--- TASK DIRECTIONS ---
Pick every line from the data below that contains the string "computer" and copy it.

--- DATA RECORDS ---
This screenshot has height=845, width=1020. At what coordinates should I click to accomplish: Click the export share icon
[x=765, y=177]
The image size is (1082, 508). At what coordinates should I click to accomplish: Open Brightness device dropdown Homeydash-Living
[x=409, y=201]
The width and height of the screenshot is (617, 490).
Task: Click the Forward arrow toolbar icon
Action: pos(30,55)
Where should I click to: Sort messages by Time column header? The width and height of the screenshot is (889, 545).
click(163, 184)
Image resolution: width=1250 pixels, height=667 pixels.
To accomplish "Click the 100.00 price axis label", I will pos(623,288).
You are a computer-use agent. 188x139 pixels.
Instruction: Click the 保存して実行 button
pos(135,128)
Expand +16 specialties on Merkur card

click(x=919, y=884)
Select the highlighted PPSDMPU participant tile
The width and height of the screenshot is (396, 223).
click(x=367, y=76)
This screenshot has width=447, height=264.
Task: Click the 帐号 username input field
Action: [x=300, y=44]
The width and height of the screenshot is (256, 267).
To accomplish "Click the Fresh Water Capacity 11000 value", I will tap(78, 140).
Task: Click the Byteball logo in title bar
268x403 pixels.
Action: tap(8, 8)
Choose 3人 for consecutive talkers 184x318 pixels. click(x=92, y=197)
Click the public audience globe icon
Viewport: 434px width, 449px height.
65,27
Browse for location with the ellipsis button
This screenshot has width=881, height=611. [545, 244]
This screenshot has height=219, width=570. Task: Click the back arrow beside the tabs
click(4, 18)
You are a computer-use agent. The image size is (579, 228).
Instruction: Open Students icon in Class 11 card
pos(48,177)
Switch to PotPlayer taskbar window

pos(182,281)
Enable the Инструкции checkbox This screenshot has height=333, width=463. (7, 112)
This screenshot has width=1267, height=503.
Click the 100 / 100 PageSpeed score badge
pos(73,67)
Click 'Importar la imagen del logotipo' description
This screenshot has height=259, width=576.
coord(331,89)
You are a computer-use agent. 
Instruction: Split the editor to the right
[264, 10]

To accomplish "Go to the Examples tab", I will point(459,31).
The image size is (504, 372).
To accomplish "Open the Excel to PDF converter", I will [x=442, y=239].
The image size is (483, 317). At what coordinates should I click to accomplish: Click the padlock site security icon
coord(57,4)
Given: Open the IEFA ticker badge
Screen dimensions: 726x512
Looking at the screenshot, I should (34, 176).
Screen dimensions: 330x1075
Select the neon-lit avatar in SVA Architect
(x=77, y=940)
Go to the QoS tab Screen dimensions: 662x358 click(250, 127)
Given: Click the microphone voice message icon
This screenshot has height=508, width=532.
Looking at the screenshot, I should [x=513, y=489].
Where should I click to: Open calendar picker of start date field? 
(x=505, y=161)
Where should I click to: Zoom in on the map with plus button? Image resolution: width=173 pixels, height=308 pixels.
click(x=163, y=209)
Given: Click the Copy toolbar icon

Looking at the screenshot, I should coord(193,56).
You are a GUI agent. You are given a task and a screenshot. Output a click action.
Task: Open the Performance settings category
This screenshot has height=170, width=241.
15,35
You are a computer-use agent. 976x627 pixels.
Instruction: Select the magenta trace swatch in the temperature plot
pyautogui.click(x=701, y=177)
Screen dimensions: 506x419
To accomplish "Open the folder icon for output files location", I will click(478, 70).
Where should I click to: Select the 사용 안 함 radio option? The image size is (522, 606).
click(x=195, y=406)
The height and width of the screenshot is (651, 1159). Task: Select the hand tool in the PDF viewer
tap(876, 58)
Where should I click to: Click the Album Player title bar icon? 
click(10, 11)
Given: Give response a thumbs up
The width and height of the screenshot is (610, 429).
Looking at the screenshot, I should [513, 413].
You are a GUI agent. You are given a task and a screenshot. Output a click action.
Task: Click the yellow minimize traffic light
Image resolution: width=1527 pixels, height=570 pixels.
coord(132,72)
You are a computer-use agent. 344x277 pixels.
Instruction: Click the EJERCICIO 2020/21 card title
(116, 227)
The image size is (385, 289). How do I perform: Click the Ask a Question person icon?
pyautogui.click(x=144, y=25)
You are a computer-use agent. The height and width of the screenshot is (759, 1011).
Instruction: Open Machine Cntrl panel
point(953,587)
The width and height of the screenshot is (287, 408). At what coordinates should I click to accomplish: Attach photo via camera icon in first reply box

--- WRITTEN RESPONSE ---
You are a computer-use agent. 188x139 pixels.
You are a computer-use agent. The image size is (579, 228).
You are a computer-use agent. 
You are a computer-use agent. 976x627 pixels.
You are a computer-use agent. 344x277 pixels.
You are a computer-use agent. The height and width of the screenshot is (759, 1011).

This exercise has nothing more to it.